PROBLEM DETAILS: Extract every line of the material below and reproduce it faithfully.

RAW DATA:

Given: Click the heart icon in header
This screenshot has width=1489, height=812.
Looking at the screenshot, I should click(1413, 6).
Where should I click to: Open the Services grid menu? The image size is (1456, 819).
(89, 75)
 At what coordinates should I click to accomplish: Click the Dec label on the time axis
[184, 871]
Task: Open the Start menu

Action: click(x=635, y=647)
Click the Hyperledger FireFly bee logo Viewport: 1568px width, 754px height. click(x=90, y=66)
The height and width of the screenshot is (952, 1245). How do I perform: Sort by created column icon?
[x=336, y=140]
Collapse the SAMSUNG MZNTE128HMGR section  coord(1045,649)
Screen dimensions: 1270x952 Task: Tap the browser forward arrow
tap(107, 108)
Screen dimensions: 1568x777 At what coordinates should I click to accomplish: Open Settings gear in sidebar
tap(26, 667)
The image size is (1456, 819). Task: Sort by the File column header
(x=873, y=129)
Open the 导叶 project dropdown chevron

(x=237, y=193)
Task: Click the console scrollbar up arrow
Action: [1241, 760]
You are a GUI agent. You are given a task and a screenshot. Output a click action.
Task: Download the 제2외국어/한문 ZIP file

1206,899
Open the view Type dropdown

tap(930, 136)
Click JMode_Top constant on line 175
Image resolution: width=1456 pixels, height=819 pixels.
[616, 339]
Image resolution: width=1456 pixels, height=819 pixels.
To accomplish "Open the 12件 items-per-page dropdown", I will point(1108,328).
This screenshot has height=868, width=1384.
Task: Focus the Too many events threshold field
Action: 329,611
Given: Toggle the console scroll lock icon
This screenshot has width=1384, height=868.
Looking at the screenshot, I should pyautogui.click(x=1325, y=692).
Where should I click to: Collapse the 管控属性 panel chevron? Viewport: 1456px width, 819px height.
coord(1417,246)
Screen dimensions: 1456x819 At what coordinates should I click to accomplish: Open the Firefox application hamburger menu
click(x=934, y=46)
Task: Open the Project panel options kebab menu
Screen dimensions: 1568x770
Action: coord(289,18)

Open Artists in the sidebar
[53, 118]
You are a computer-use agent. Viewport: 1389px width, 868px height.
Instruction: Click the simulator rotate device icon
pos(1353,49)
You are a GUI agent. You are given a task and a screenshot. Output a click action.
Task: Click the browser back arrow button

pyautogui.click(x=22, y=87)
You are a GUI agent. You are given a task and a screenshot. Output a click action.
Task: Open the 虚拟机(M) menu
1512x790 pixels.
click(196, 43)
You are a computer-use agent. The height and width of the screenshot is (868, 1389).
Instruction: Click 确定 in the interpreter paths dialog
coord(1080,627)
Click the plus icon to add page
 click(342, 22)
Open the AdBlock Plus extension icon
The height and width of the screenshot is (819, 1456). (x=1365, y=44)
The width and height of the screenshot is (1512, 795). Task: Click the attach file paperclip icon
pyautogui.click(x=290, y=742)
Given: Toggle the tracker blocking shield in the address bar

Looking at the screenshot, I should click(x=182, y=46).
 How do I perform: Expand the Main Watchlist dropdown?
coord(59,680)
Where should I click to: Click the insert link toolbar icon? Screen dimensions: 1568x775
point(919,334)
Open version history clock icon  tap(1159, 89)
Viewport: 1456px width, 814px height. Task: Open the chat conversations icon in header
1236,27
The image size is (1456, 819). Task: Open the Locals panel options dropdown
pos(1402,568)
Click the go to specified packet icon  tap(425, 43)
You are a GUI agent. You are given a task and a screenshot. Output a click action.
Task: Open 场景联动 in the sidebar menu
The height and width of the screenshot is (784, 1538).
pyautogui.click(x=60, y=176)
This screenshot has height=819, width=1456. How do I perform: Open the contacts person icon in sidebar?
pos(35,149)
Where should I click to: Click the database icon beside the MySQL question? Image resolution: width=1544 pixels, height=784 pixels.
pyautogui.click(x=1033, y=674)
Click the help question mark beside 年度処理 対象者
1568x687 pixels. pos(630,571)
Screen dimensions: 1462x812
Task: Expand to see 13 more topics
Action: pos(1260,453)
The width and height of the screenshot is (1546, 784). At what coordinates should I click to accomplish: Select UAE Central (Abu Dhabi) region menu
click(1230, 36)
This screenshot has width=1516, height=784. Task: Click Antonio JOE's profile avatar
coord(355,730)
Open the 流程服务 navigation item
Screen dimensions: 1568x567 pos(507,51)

RESULT FOR THIS EXERCISE:
Given: Click the heart icon in header
This screenshot has width=1489, height=812.
Looking at the screenshot, I should click(1413, 6).
Where should I click to: Open the Services grid menu? The image size is (1456, 819).
(89, 75)
 At what coordinates should I click to accomplish: Click the Dec label on the time axis
[184, 871]
Task: Open the Start menu

Action: click(x=635, y=647)
Click the Hyperledger FireFly bee logo Viewport: 1568px width, 754px height. click(x=90, y=66)
The height and width of the screenshot is (952, 1245). How do I perform: Sort by created column icon?
[x=336, y=140]
Collapse the SAMSUNG MZNTE128HMGR section  coord(1045,649)
Screen dimensions: 1270x952 Task: Tap the browser forward arrow
tap(107, 108)
Screen dimensions: 1568x777 At what coordinates should I click to accomplish: Open Settings gear in sidebar
tap(26, 667)
The image size is (1456, 819). Task: Sort by the File column header
(x=873, y=129)
Open the 导叶 project dropdown chevron

(x=237, y=193)
Task: Click the console scrollbar up arrow
Action: [1241, 760]
You are a GUI agent. You are given a task and a screenshot. Output a click action.
Task: Download the 제2외국어/한문 ZIP file

1206,899
Open the view Type dropdown

tap(930, 136)
Click JMode_Top constant on line 175
Image resolution: width=1456 pixels, height=819 pixels.
[616, 339]
Image resolution: width=1456 pixels, height=819 pixels.
To accomplish "Open the 12件 items-per-page dropdown", I will point(1108,328).
This screenshot has height=868, width=1384.
Task: Focus the Too many events threshold field
Action: 329,611
Given: Toggle the console scroll lock icon
This screenshot has width=1384, height=868.
Looking at the screenshot, I should pyautogui.click(x=1325, y=692).
Where should I click to: Collapse the 管控属性 panel chevron? Viewport: 1456px width, 819px height.
coord(1417,246)
Screen dimensions: 1456x819 At what coordinates should I click to accomplish: Open the Firefox application hamburger menu
click(x=934, y=46)
Task: Open the Project panel options kebab menu
Screen dimensions: 1568x770
Action: coord(289,18)

Open Artists in the sidebar
[53, 118]
You are a computer-use agent. Viewport: 1389px width, 868px height.
Instruction: Click the simulator rotate device icon
pos(1353,49)
You are a GUI agent. You are given a task and a screenshot. Output a click action.
Task: Click the browser back arrow button

pyautogui.click(x=22, y=87)
You are a GUI agent. You are given a task and a screenshot. Output a click action.
Task: Open the 虚拟机(M) menu
1512x790 pixels.
click(196, 43)
You are a computer-use agent. The height and width of the screenshot is (868, 1389).
Instruction: Click 确定 in the interpreter paths dialog
coord(1080,627)
Click the plus icon to add page
 click(342, 22)
Open the AdBlock Plus extension icon
The height and width of the screenshot is (819, 1456). (x=1365, y=44)
The width and height of the screenshot is (1512, 795). Task: Click the attach file paperclip icon
pyautogui.click(x=290, y=742)
Given: Toggle the tracker blocking shield in the address bar

Looking at the screenshot, I should click(x=182, y=46).
 How do I perform: Expand the Main Watchlist dropdown?
coord(59,680)
Where should I click to: Click the insert link toolbar icon? Screen dimensions: 1568x775
point(919,334)
Open version history clock icon  tap(1159, 89)
Viewport: 1456px width, 814px height. Task: Open the chat conversations icon in header
1236,27
The image size is (1456, 819). Task: Open the Locals panel options dropdown
pos(1402,568)
Click the go to specified packet icon  tap(425, 43)
You are a GUI agent. You are given a task and a screenshot. Output a click action.
Task: Open 场景联动 in the sidebar menu
The height and width of the screenshot is (784, 1538).
pyautogui.click(x=60, y=176)
This screenshot has height=819, width=1456. How do I perform: Open the contacts person icon in sidebar?
pos(35,149)
Where should I click to: Click the database icon beside the MySQL question? Image resolution: width=1544 pixels, height=784 pixels.
pyautogui.click(x=1033, y=674)
Click the help question mark beside 年度処理 対象者
1568x687 pixels. pos(630,571)
Screen dimensions: 1462x812
Task: Expand to see 13 more topics
Action: pos(1260,453)
The width and height of the screenshot is (1546, 784). At what coordinates should I click to accomplish: Select UAE Central (Abu Dhabi) region menu
click(1230, 36)
This screenshot has width=1516, height=784. Task: Click Antonio JOE's profile avatar
coord(355,730)
Open the 流程服务 navigation item
Screen dimensions: 1568x567 pos(507,51)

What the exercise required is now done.